LIKE THE PRIEST of classical Mediterranean paganism, the Brahmin serves as the performer of a ritual, not as someone who delivers speeches to fire up a congregation. The Brahmin faces the murti, not the worshippers. A pastor’s sermon, fiery or soporific, is never absent from church on Sunday. Friday prayers in a mosque are preceded by the Khutbah Jumah, the two-part sermon whose second half concerns political matters related to the Muslim community. For centuries, the papacy has disseminated ‘correct’ political and theological positions to the faithful, in the manner of ancient Roman imperial decrees sent out to provincial governors. The Vatican doctrine office’s most recent decree, ‘Dignitas Infinita’, declared gender-altering surgeries to be grave violations of human dignity. Today, they are published electronically, but in the past these instructions on what to believe were read out to congregations from thousands of individual pulpits.
The culture of the traditional Hindu temple has lacked this aspect of ongoing, collective, mass indoctrination.
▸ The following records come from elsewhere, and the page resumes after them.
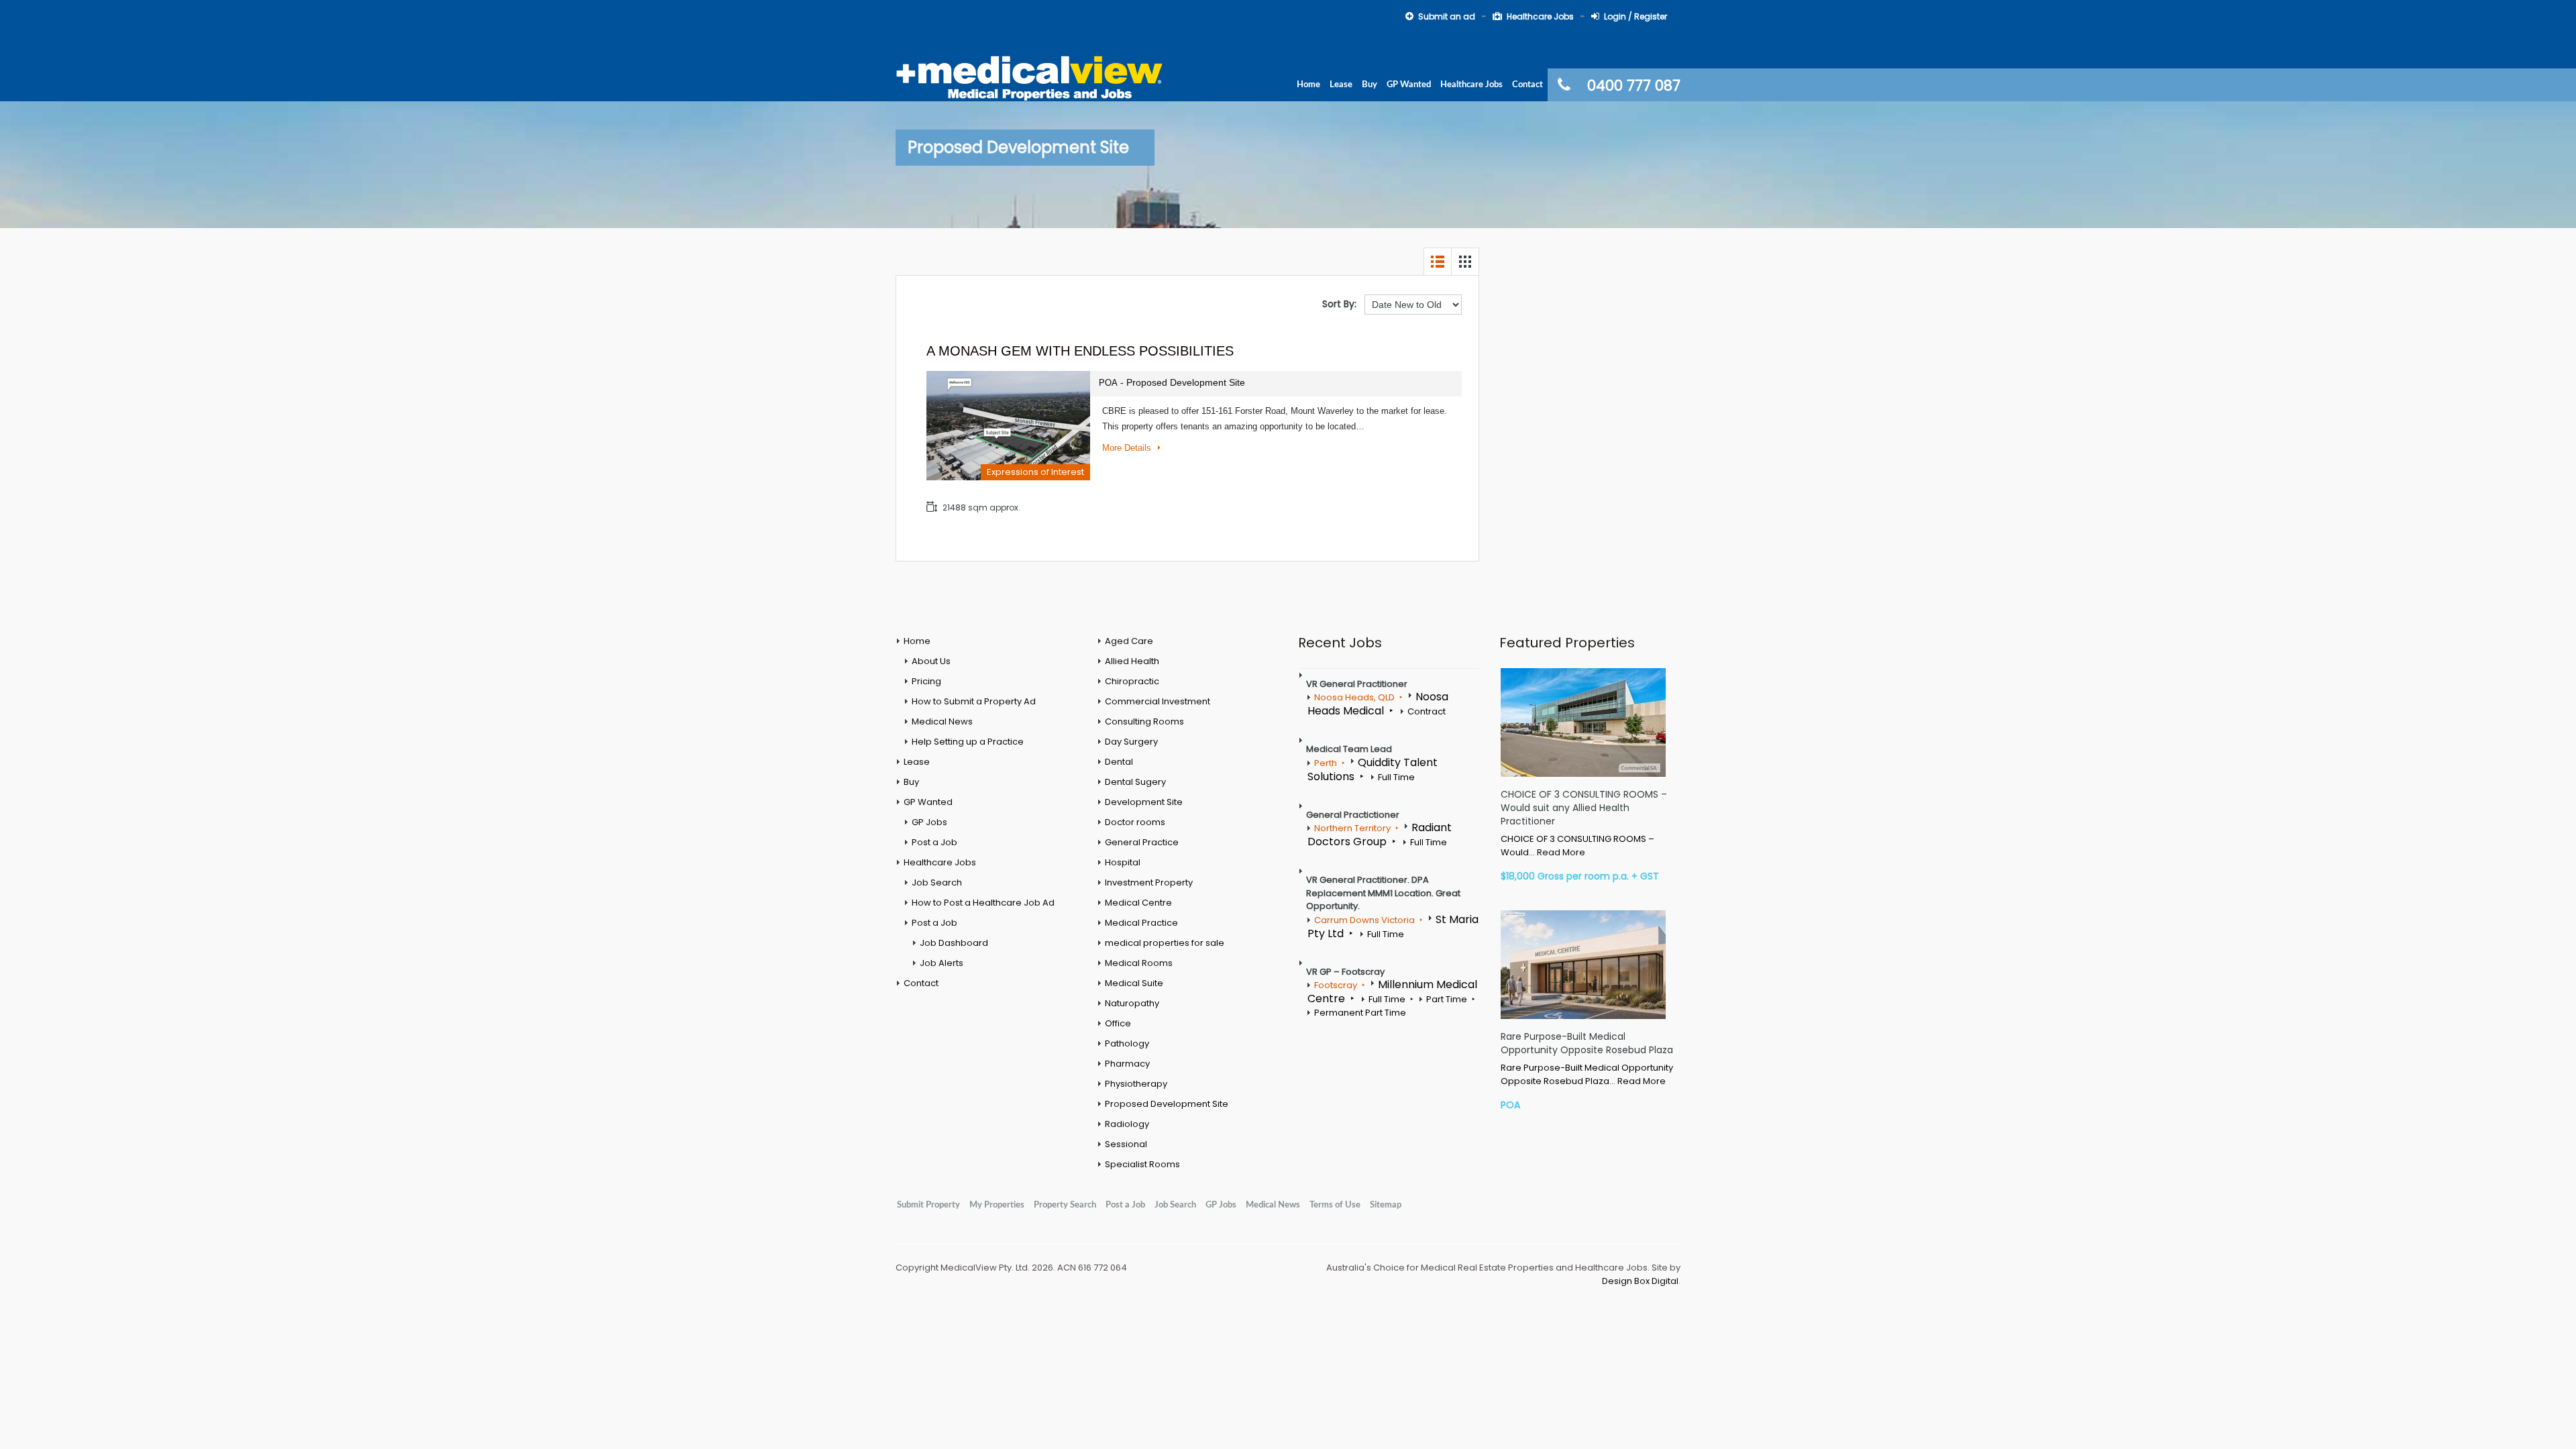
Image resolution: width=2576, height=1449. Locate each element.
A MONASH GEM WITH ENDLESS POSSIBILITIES (1080, 350)
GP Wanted (1409, 84)
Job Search (937, 882)
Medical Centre (1138, 902)
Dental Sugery (1135, 781)
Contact (1527, 84)
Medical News (942, 721)
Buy (1369, 84)
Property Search (1065, 1205)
Increasingly, however, temples are transforming in their social and political role. The Martand Sun Temple’s projected restoration is a minor example of that: the establishment of a graven image of a pre-Islamic, temple-building Hindu king is a public reminder of Kashmir’s Hindu past. A more thorough restoration, on whatever scale or nature, will be a more aggressive attempt to turn back the historical clock. The celebration of Rama’s new temple in Ayodhya was followed up, almost immediately, by a renewed focus on ‘investigating’ a different occupied site in Benares.
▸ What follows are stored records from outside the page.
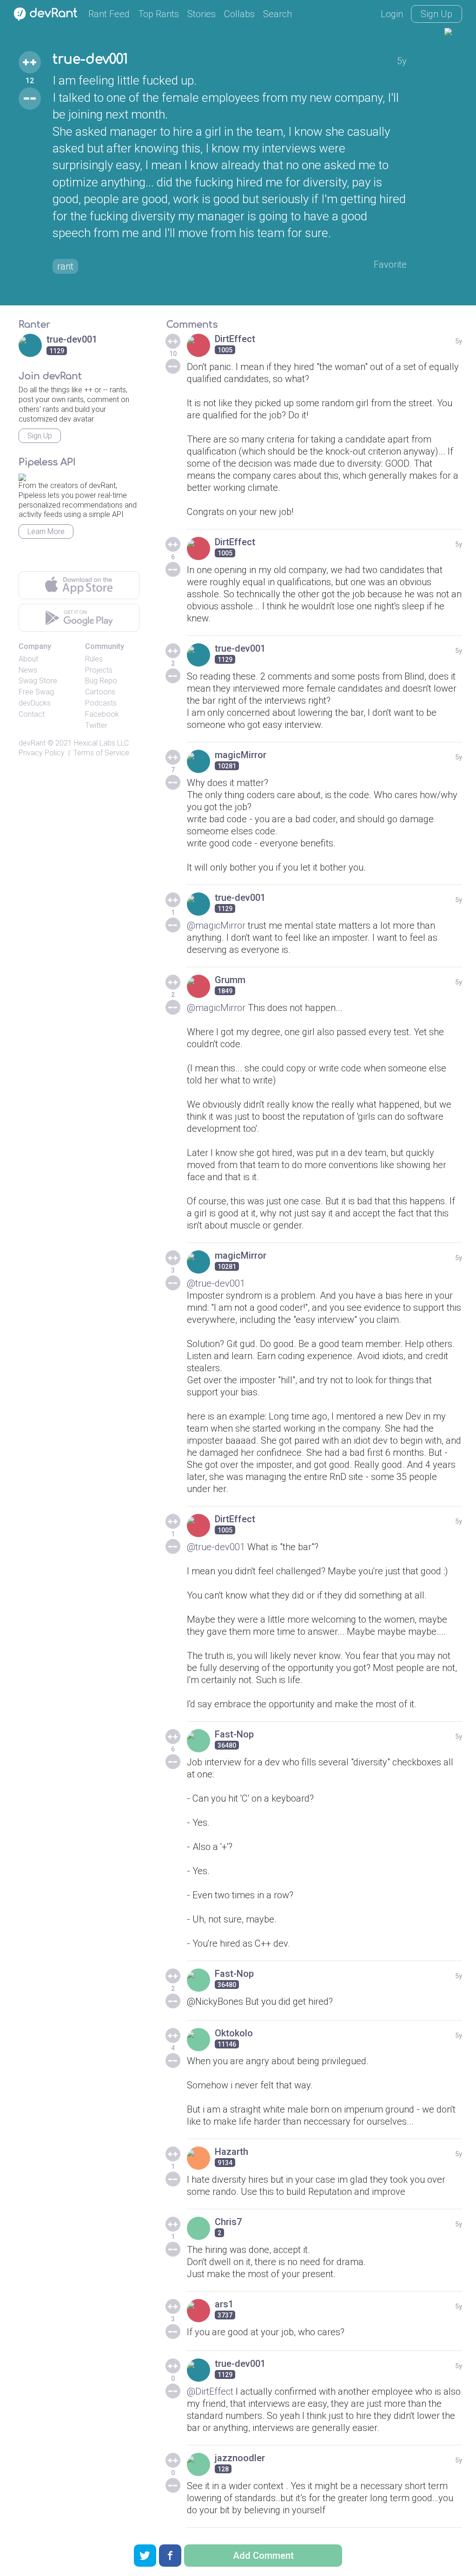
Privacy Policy (42, 752)
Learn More (46, 531)
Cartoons (100, 691)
From Kashmir to Kashi, the pulpitless Hindu temple is taking on the role that mosques and churches have played for centuries, both in India and elsewhere: as centres of political agitation and organisation, and nodes for the projection of communitarian force. This is further evidence of the Hindu tradition mirroring its rivals in the arena of South Asian history. The Ram Mandir in Ayodhya, the intermittent agitation over the return of the Gyanvapi site in Kashi, the perhaps inevitable future struggle over Krishna’s birthplace, and this latest decision to renew a centuries-abandoned temple in Kashmir—temple-focused agitations have this throughline. If successful, they serve as displays of dominance, but even if unsuccessful or indefinitely stalled, they reawaken a collective sense of history, victimhood, and persecution—and, through these, a collective identity.
Ram Mandir in Ayodhya, the agitation over the return of the Gyanvapi site in Kashi, and the decision to renew a centuries-abandoned temple in Kashmir— temple-focused agitations have this throughline. If successful, they serve as displays of dominance
Paradoxically, the temple is reverting to one of its other historical functions, though in modern, democratic form. Political power has always expressed and reinforced itself through impressive architecture. To lay a temple’s foundation, in emulation of the cosmic order, is also to lay the foundation of a worldly order. Royal lines from the Guptas to the Khmers, from Varanasi to Vijayanagar, all gained legitimacy through temple-building. India’s currently dominant political party seeks a similar full-spectrum legitimisation through the restoration of India’s usurped and desecrated temples. Its opposition, forced to comment and react, gets baited into lies, sophistry, and denials. This is the widely understood rationale behind making sure celebrations in Ayodhya kicked off the election year—to make sure the election might become, in some measure, for some proportion of the electorate, a referendum on the country’s majority religion. Martand may not be the next temple to fit into this strategy—but only because there are much better candidates.
“All things fall and are built again,” wrote William Butler Yeats, “And those that build them again are gay.” During antiquity’s Hindu monarchies, the throne established the temple, and the temple consecrated the throne. Sacred mystery may elude the restorer’s chisel, and government fiat may fail to conjure a vanished sikhara on a plain in Kashmir. But in modern India’s mass democracy, the temple has been restored to an ancient political role.